**Supplied material**
§ §
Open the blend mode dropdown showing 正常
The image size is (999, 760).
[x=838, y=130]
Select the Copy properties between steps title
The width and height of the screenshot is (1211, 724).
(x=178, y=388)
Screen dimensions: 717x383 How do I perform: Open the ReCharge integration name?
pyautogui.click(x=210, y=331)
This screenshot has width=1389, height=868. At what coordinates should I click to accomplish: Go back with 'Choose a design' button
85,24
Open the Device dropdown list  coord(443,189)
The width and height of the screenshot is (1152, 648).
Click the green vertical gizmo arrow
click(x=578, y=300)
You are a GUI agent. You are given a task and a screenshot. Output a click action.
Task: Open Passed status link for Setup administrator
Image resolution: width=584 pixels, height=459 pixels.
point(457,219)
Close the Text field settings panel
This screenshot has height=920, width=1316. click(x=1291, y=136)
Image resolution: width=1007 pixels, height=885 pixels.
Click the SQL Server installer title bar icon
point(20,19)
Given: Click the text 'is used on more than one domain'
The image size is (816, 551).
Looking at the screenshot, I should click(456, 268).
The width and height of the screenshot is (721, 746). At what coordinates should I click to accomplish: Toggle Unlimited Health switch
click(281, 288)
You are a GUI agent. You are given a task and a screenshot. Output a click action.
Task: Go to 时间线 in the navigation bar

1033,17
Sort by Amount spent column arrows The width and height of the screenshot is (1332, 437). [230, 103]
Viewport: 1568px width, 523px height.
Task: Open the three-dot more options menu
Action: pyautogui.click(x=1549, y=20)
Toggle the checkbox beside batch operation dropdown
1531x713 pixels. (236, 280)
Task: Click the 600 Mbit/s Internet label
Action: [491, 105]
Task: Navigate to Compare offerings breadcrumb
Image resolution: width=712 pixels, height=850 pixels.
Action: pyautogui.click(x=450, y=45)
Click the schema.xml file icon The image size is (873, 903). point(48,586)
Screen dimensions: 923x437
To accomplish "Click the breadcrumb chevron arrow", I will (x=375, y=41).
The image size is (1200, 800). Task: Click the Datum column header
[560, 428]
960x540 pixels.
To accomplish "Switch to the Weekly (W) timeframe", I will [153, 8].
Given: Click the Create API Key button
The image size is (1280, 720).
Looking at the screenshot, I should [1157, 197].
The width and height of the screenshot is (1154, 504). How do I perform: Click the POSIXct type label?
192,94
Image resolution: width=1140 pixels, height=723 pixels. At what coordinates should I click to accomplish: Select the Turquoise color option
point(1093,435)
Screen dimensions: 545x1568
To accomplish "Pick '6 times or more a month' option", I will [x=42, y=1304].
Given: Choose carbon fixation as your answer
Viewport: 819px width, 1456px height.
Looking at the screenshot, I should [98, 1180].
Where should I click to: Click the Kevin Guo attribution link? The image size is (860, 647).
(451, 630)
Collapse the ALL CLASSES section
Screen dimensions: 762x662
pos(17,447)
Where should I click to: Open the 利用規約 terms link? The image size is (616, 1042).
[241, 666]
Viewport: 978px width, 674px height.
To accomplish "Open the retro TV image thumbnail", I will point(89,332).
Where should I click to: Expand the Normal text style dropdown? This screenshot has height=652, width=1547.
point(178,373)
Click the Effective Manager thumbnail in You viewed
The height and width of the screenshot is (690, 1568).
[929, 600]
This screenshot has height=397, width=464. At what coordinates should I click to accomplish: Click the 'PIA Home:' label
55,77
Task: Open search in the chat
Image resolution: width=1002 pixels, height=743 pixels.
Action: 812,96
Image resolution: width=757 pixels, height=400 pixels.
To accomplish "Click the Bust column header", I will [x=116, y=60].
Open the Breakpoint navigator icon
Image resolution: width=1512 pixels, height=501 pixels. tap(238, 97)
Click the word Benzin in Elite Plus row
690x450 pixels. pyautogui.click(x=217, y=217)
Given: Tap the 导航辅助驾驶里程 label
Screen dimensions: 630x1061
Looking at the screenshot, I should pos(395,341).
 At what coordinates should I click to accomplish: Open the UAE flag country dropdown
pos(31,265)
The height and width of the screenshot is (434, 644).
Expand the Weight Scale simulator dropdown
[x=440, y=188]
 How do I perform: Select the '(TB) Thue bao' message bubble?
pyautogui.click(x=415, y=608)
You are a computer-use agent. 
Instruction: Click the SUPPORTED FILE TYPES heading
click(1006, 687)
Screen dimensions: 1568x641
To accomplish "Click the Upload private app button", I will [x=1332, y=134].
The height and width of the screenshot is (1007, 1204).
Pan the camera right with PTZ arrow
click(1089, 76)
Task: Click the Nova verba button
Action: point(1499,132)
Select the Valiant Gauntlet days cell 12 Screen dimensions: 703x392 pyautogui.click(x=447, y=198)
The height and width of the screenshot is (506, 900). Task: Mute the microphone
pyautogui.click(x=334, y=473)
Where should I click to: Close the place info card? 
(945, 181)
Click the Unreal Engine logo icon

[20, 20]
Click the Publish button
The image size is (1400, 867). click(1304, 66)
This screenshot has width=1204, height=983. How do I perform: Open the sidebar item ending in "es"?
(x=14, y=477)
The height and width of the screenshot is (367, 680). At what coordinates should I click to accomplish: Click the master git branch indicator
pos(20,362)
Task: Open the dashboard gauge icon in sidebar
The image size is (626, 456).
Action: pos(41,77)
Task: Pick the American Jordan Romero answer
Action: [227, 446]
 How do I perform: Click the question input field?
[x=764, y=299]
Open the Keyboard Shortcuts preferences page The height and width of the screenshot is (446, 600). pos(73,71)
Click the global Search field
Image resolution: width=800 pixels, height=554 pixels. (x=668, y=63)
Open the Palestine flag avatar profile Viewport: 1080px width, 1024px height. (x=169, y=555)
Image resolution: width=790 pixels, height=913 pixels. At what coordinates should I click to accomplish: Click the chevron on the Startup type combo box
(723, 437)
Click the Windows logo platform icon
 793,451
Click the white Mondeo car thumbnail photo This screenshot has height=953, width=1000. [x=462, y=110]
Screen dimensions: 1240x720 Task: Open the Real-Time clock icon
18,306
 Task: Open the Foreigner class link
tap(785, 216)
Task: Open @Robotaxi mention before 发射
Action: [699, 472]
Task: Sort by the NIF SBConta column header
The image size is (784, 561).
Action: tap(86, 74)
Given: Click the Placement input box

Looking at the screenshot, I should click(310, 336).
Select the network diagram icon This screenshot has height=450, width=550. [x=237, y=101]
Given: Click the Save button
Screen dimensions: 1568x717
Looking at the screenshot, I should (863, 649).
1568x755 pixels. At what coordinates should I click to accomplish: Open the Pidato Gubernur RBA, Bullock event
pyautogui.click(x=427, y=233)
§ §
**About this exercise**
Every record here must be output exactly, word for word.

**Finished exercise**
Open the blend mode dropdown showing 正常
The image size is (999, 760).
[x=838, y=130]
Select the Copy properties between steps title
The width and height of the screenshot is (1211, 724).
(x=178, y=388)
Screen dimensions: 717x383 How do I perform: Open the ReCharge integration name?
pyautogui.click(x=210, y=331)
This screenshot has width=1389, height=868. At what coordinates should I click to accomplish: Go back with 'Choose a design' button
85,24
Open the Device dropdown list  coord(443,189)
The width and height of the screenshot is (1152, 648).
Click the green vertical gizmo arrow
click(x=578, y=300)
You are a GUI agent. You are given a task and a screenshot. Output a click action.
Task: Open Passed status link for Setup administrator
Image resolution: width=584 pixels, height=459 pixels.
point(457,219)
Close the Text field settings panel
This screenshot has height=920, width=1316. click(x=1291, y=136)
Image resolution: width=1007 pixels, height=885 pixels.
Click the SQL Server installer title bar icon
point(20,19)
Given: Click the text 'is used on more than one domain'
The image size is (816, 551).
Looking at the screenshot, I should click(456, 268).
The width and height of the screenshot is (721, 746). At what coordinates should I click to accomplish: Toggle Unlimited Health switch
click(281, 288)
You are a GUI agent. You are given a task and a screenshot. Output a click action.
Task: Go to 时间线 in the navigation bar

1033,17
Sort by Amount spent column arrows The width and height of the screenshot is (1332, 437). [230, 103]
Viewport: 1568px width, 523px height.
Task: Open the three-dot more options menu
Action: pyautogui.click(x=1549, y=20)
Toggle the checkbox beside batch operation dropdown
1531x713 pixels. (236, 280)
Task: Click the 600 Mbit/s Internet label
Action: [491, 105]
Task: Navigate to Compare offerings breadcrumb
Image resolution: width=712 pixels, height=850 pixels.
Action: pyautogui.click(x=450, y=45)
Click the schema.xml file icon The image size is (873, 903). point(48,586)
Screen dimensions: 923x437
To accomplish "Click the breadcrumb chevron arrow", I will (x=375, y=41).
The image size is (1200, 800). Task: Click the Datum column header
[560, 428]
960x540 pixels.
To accomplish "Switch to the Weekly (W) timeframe", I will [153, 8].
Given: Click the Create API Key button
The image size is (1280, 720).
Looking at the screenshot, I should [1157, 197].
The width and height of the screenshot is (1154, 504). How do I perform: Click the POSIXct type label?
192,94
Image resolution: width=1140 pixels, height=723 pixels. At what coordinates should I click to accomplish: Select the Turquoise color option
point(1093,435)
Screen dimensions: 545x1568
To accomplish "Pick '6 times or more a month' option", I will [x=42, y=1304].
Given: Choose carbon fixation as your answer
Viewport: 819px width, 1456px height.
Looking at the screenshot, I should [98, 1180].
Where should I click to: Click the Kevin Guo attribution link? The image size is (860, 647).
(451, 630)
Collapse the ALL CLASSES section
Screen dimensions: 762x662
pos(17,447)
Where should I click to: Open the 利用規約 terms link? The image size is (616, 1042).
[241, 666]
Viewport: 978px width, 674px height.
To accomplish "Open the retro TV image thumbnail", I will point(89,332).
Where should I click to: Expand the Normal text style dropdown? This screenshot has height=652, width=1547.
point(178,373)
Click the Effective Manager thumbnail in You viewed
The height and width of the screenshot is (690, 1568).
[929, 600]
This screenshot has height=397, width=464. At what coordinates should I click to accomplish: Click the 'PIA Home:' label
55,77
Task: Open search in the chat
Image resolution: width=1002 pixels, height=743 pixels.
Action: 812,96
Image resolution: width=757 pixels, height=400 pixels.
To accomplish "Click the Bust column header", I will [x=116, y=60].
Open the Breakpoint navigator icon
Image resolution: width=1512 pixels, height=501 pixels. tap(238, 97)
Click the word Benzin in Elite Plus row
690x450 pixels. pyautogui.click(x=217, y=217)
Given: Tap the 导航辅助驾驶里程 label
Screen dimensions: 630x1061
Looking at the screenshot, I should pos(395,341).
 At what coordinates should I click to accomplish: Open the UAE flag country dropdown
pos(31,265)
The height and width of the screenshot is (434, 644).
Expand the Weight Scale simulator dropdown
[x=440, y=188]
 How do I perform: Select the '(TB) Thue bao' message bubble?
pyautogui.click(x=415, y=608)
You are a computer-use agent. 
Instruction: Click the SUPPORTED FILE TYPES heading
click(1006, 687)
Screen dimensions: 1568x641
To accomplish "Click the Upload private app button", I will [x=1332, y=134].
The height and width of the screenshot is (1007, 1204).
Pan the camera right with PTZ arrow
click(1089, 76)
Task: Click the Nova verba button
Action: point(1499,132)
Select the Valiant Gauntlet days cell 12 Screen dimensions: 703x392 pyautogui.click(x=447, y=198)
The height and width of the screenshot is (506, 900). Task: Mute the microphone
pyautogui.click(x=334, y=473)
Where should I click to: Close the place info card? 
(945, 181)
Click the Unreal Engine logo icon

[20, 20]
Click the Publish button
The image size is (1400, 867). click(1304, 66)
This screenshot has width=1204, height=983. How do I perform: Open the sidebar item ending in "es"?
(x=14, y=477)
The height and width of the screenshot is (367, 680). At what coordinates should I click to accomplish: Click the master git branch indicator
pos(20,362)
Task: Open the dashboard gauge icon in sidebar
The image size is (626, 456).
Action: pos(41,77)
Task: Pick the American Jordan Romero answer
Action: [227, 446]
 How do I perform: Click the question input field?
[x=764, y=299]
Open the Keyboard Shortcuts preferences page The height and width of the screenshot is (446, 600). pos(73,71)
Click the global Search field
Image resolution: width=800 pixels, height=554 pixels. (x=668, y=63)
Open the Palestine flag avatar profile Viewport: 1080px width, 1024px height. (x=169, y=555)
Image resolution: width=790 pixels, height=913 pixels. At what coordinates should I click to accomplish: Click the chevron on the Startup type combo box
(723, 437)
Click the Windows logo platform icon
 793,451
Click the white Mondeo car thumbnail photo This screenshot has height=953, width=1000. [x=462, y=110]
Screen dimensions: 1240x720 Task: Open the Real-Time clock icon
18,306
 Task: Open the Foreigner class link
tap(785, 216)
Task: Open @Robotaxi mention before 发射
Action: [699, 472]
Task: Sort by the NIF SBConta column header
The image size is (784, 561).
Action: tap(86, 74)
Given: Click the Placement input box

Looking at the screenshot, I should click(310, 336).
Select the network diagram icon This screenshot has height=450, width=550. [x=237, y=101]
Given: Click the Save button
Screen dimensions: 1568x717
Looking at the screenshot, I should (863, 649).
1568x755 pixels. At what coordinates should I click to accomplish: Open the Pidato Gubernur RBA, Bullock event
pyautogui.click(x=427, y=233)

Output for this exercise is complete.